RICERCA DEL CNR Emigrazione e immigrazione dei ricercatori

Cervelli in fuga visti dall'Italia

di Federico Ungaro

Fuga dei cervelli o semplice mobilità dei ricercatori? È a questo dilemma, gravido di conseguenze soprattutto sul piano pratico, che un progetto europeo coordinato da Carolina Brandi e Sveva Avveduto del Consiglio nazionale delle Ricerche (Cnr) ha cercato di dare risposta. E la risposta, sotto forma di un numero della rivista Studi Emigrazione, è molto chiara: non si tratta di semplice mobilità internazionale, i ricercatori se ne vanno perché sono attratti da migliori possibilità di fare il proprio lavoro all'estero e ben difficilmente pianificano di tornare nel paese che hanno lasciato.
Secondo i dati presentati lo scorsa settimana ad un incontro al Cnr, il paese preferito dai ricercatori in fuga sono gli Usa con circa 360mila arrivi nel 2003. Circa un terzo di questi ricercatori arriva dai paesi europei e in particolare da cinque Stati: Regno Unito, Germania Francia e Italia e Spagna.
"Emerge anche un dato interessante: dopo l'11 settembre del 2001, c'è stato un certo calo nel numero di arrivi, ma questo calo si è concentrato su quei paesi considerati a rischio terrorismo. E questo ha aperto ancora di più le porte ai ricercatori degli altri paesi occidentali", dice Sveva Avveduto, che insieme alla collega Brandi, lavora all'Istituto per le ricerche sulla popolazione e le politiche sociali. "Ci siamo chiesti perché questi ricercatori se ne vanno dai loro paesi e abbiamo cercato di dare una risposta, intervistando quelli che dall'estero erano venuti a lavorare da noi", aggiunge Carolina Brandi. "A spingerli all'estero erano soprattutto due fattori: la possibilità di avere contatti con altri ambienti di ricerca e la possibilità di specializzasi in un settore non sviluppato - continua la ricercatrice -. Invece ad attirarli verso l'Italia erano altri elementi e cioè le opportunità di studio e ricerca in Italia e l'invito di una istituzione scientifica italiana".
Quali conclusioni trarre da questi dati? "Pensiamo che i ricercatori siano spinti a emigrare, una volta assicurato un adeguato livello salariale, soprattutto dalle opportunità che le istituzioni straniere offrono di svolgere in modo proficuo il loro lavoro, piuttosto che dal fatto di migliorare le proprie possibilità di carriera", conclude Brandi.

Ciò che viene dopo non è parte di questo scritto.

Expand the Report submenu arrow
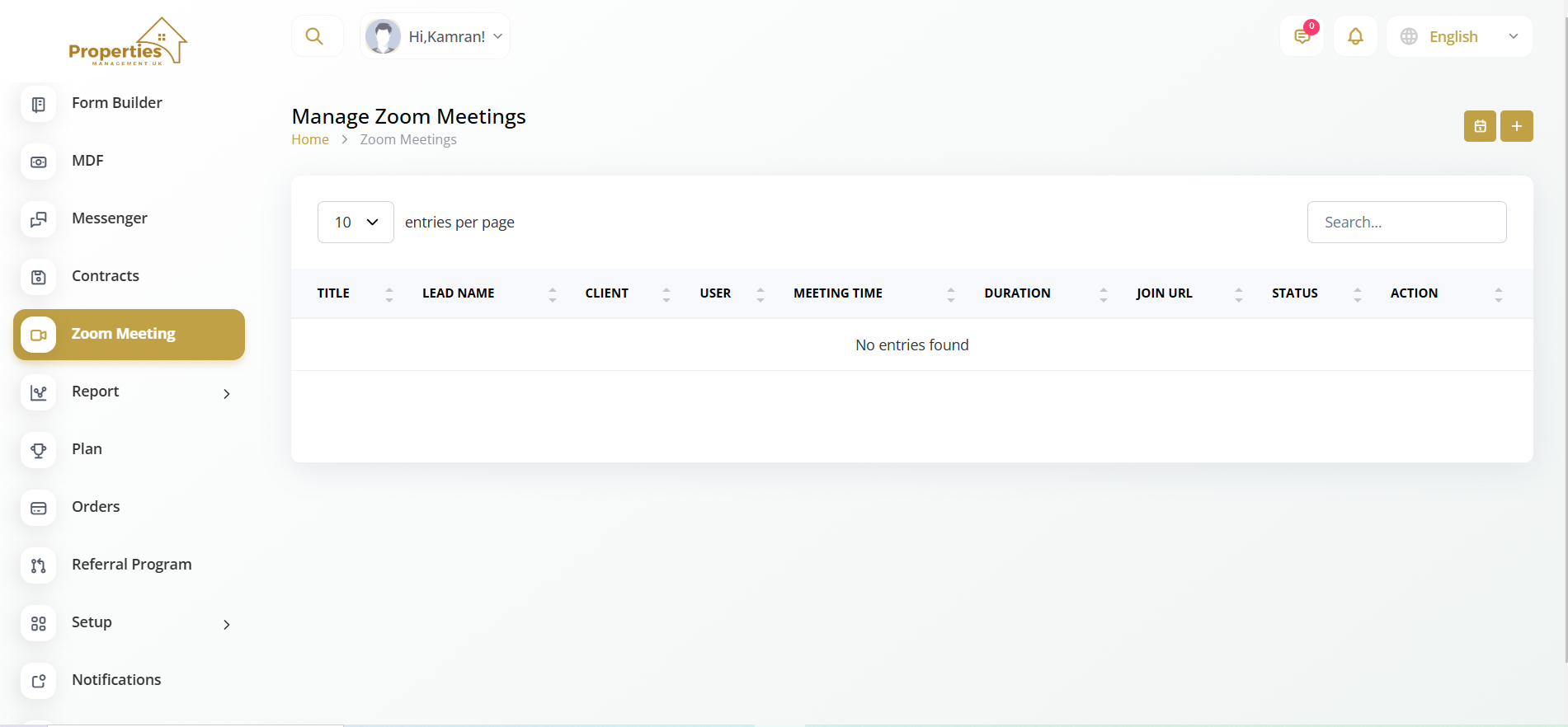The width and height of the screenshot is (1568, 727). point(227,394)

"L'importanza di questi dati - commenta Giovanni Garofalo, professore di diritto del lavoro all'Università di Bari - è che offrono per la prima volta al legislatore la possibilità di affrontare il problema su una base il più possibile oggettiva". Secondo Garofalo è chiaro che non si può sperare di risalire la china senza investire nel settore della ricerca e dell'istruzione universitaria. Ed è altrettanto chiaro che si deve favorire l'ingresso di personale straniero specializzato proveniente da paesi extraeuropei, modificando l'attuale legge sull'immigrazione. "La legge ha portato ad alcuni paradossi tra cui il fatto che molti professori e ricercatori stranieri non possono entrare in Italia perché le quote di immigrazione sono esaurite".

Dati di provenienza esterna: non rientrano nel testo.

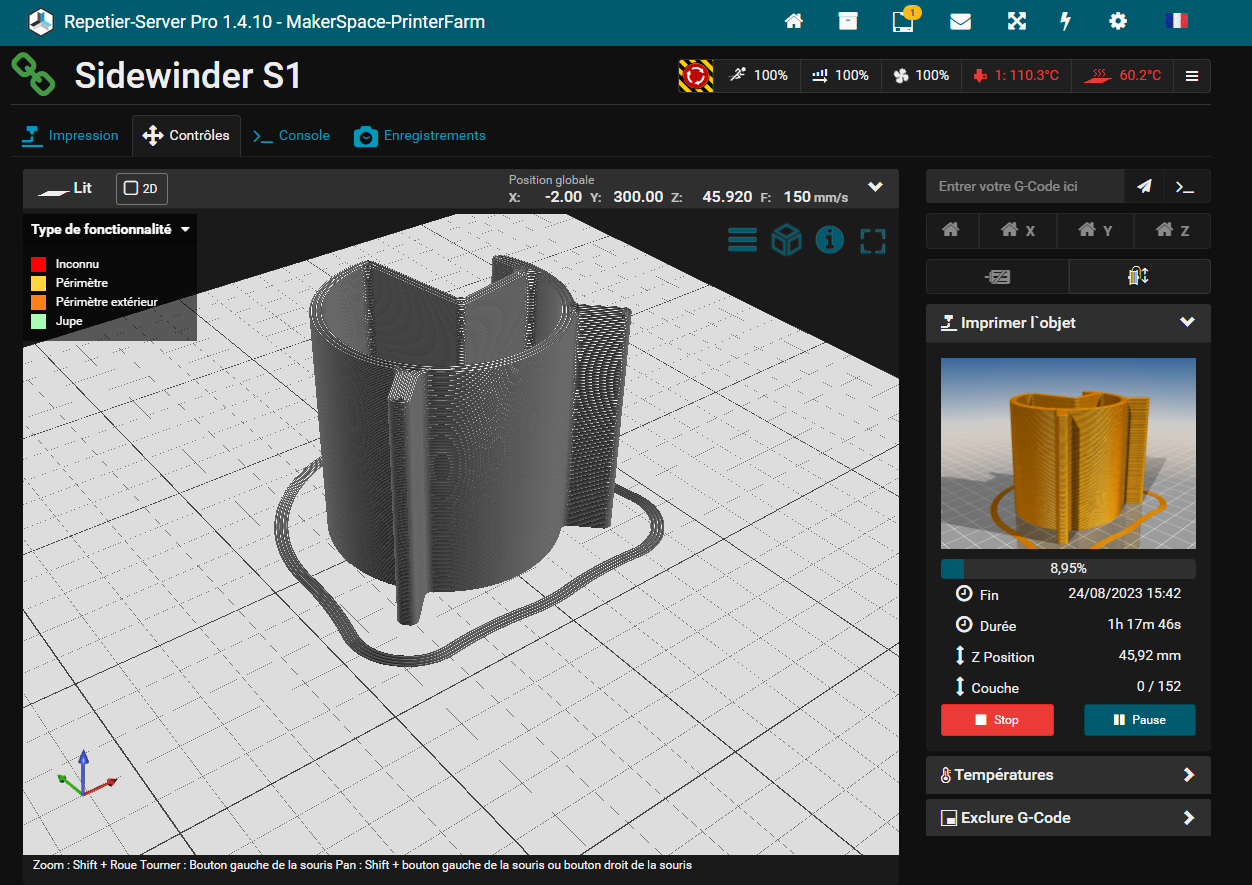Open the Repetier-Server home dashboard icon
Image resolution: width=1252 pixels, height=885 pixels.
click(x=793, y=20)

Forse però il commento più azzeccato alla situazione del nostro paese è quello di Giovanni Paoloni dell'Università della Tuscia, che cita Guglielmo Marconi: "Marconi diceva che la ricerca non è cosa da paesi ricchi, ma che i paesi ricchi sono tali grazie alla ricerca. Forse dovremmo iniziare a prendere sul serio quanto diceva"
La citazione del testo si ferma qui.